* Prompt: Where the string "This" shows up in a line of the records, copy that line.

* Records to process:
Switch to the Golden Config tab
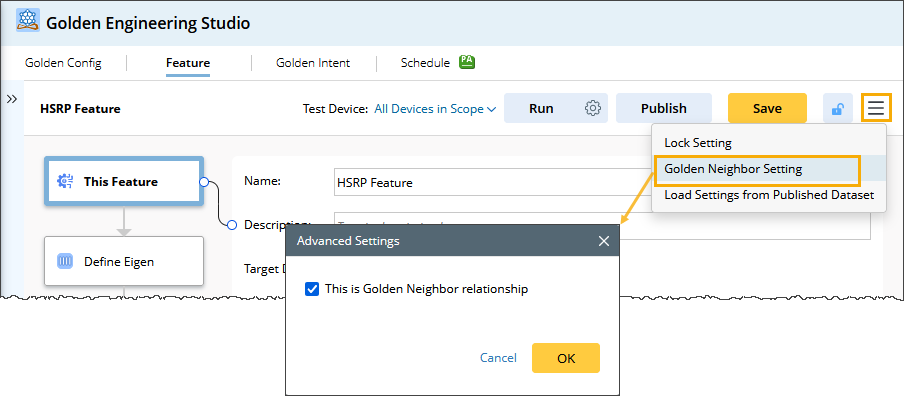Screen dimensions: 904x396 point(63,63)
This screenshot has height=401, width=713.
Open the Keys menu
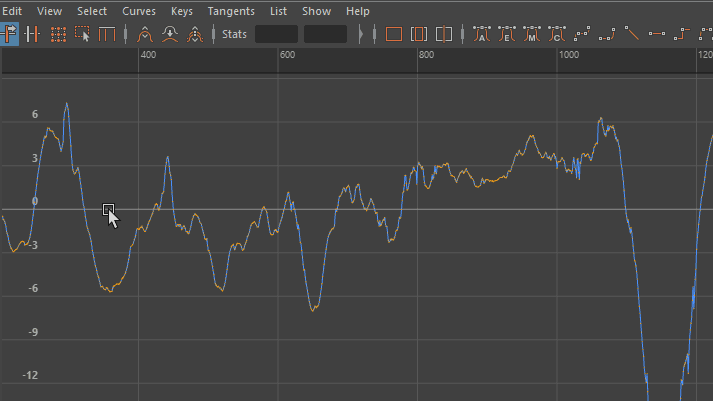coord(182,11)
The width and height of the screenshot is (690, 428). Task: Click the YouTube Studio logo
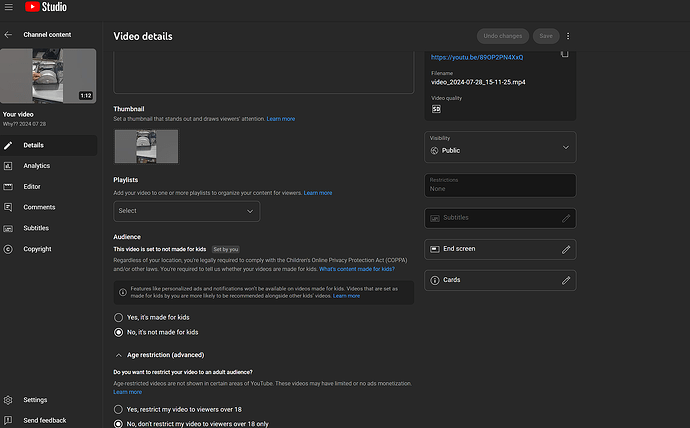[46, 7]
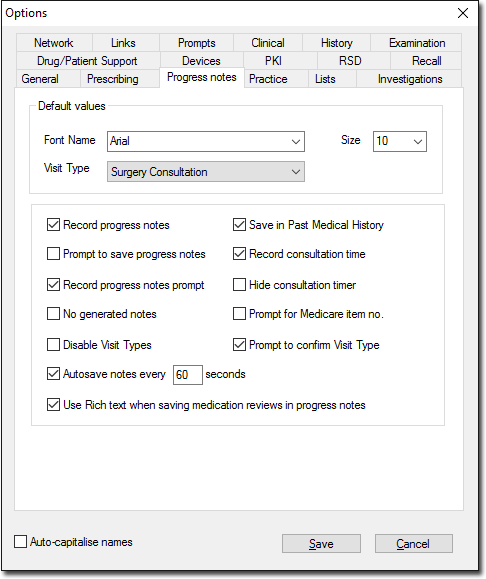Expand the Font Name dropdown
The height and width of the screenshot is (579, 486).
pyautogui.click(x=206, y=141)
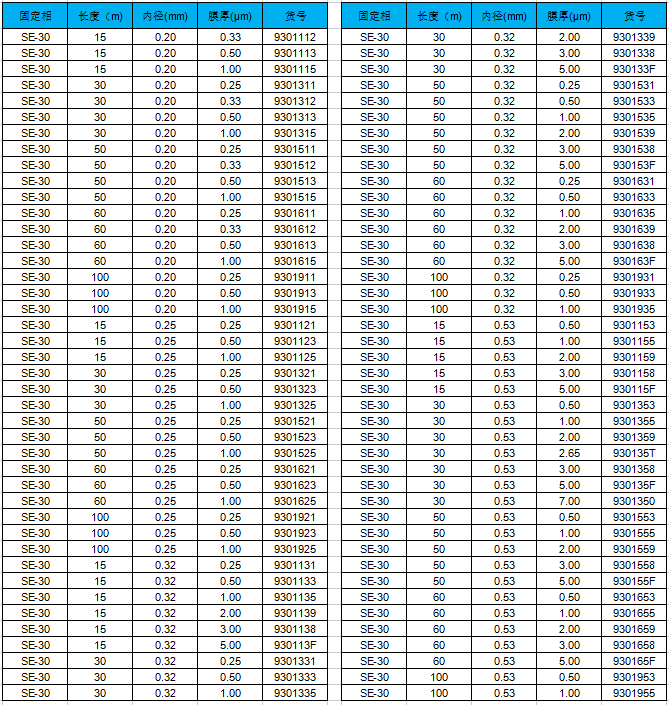Click item number 9301335 cell
Viewport: 669px width, 705px height.
pos(294,693)
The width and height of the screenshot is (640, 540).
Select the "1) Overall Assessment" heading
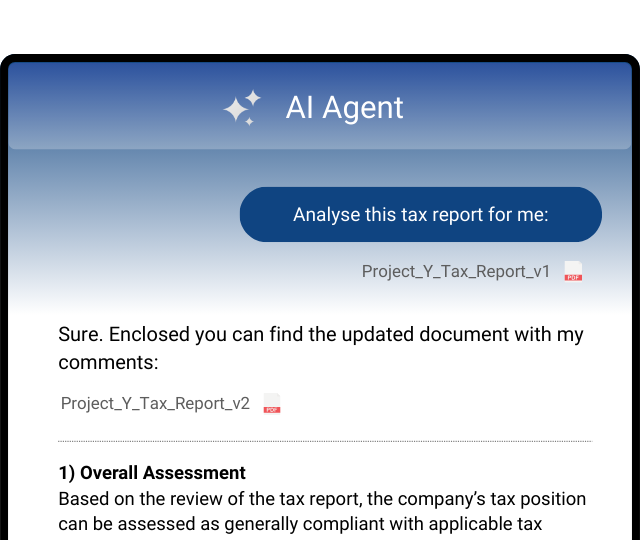point(152,473)
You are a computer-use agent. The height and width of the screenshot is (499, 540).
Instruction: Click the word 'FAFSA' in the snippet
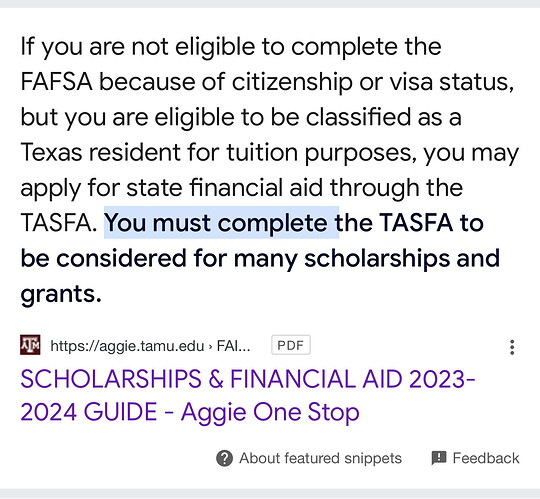[x=56, y=82]
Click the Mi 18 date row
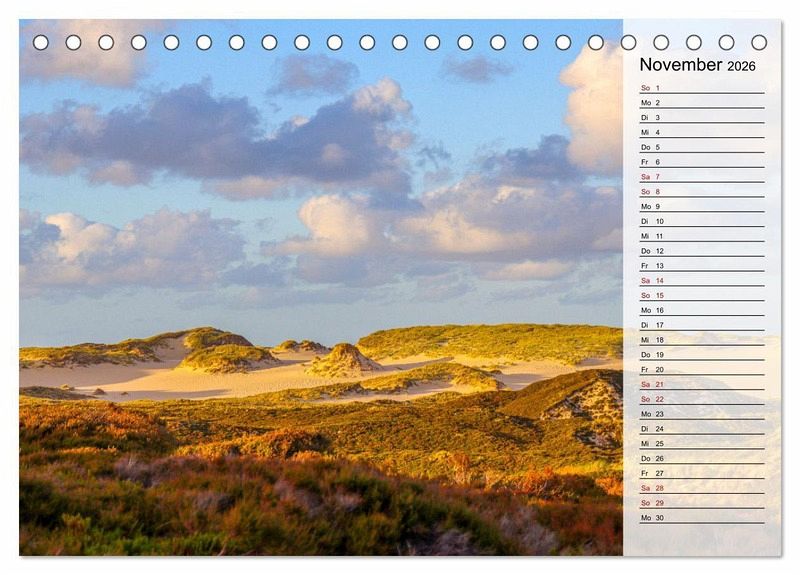Image resolution: width=800 pixels, height=575 pixels. [701, 340]
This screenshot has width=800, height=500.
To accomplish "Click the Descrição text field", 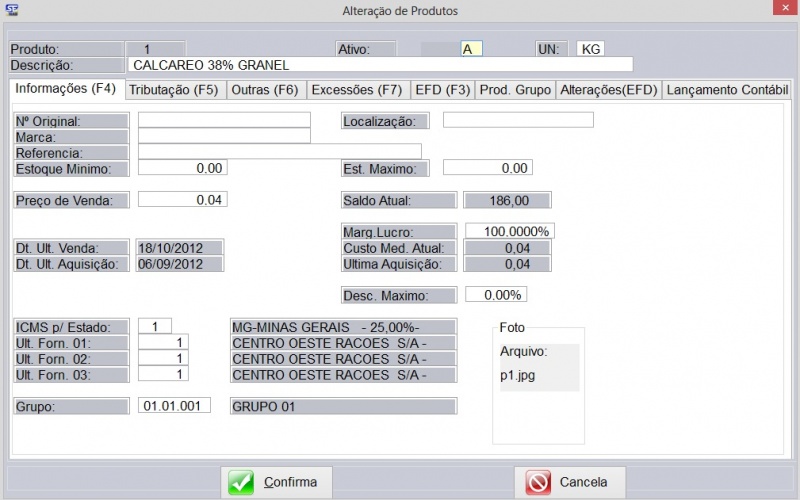I will (380, 65).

* Exercise response:
This screenshot has height=401, width=713.
This screenshot has width=800, height=500.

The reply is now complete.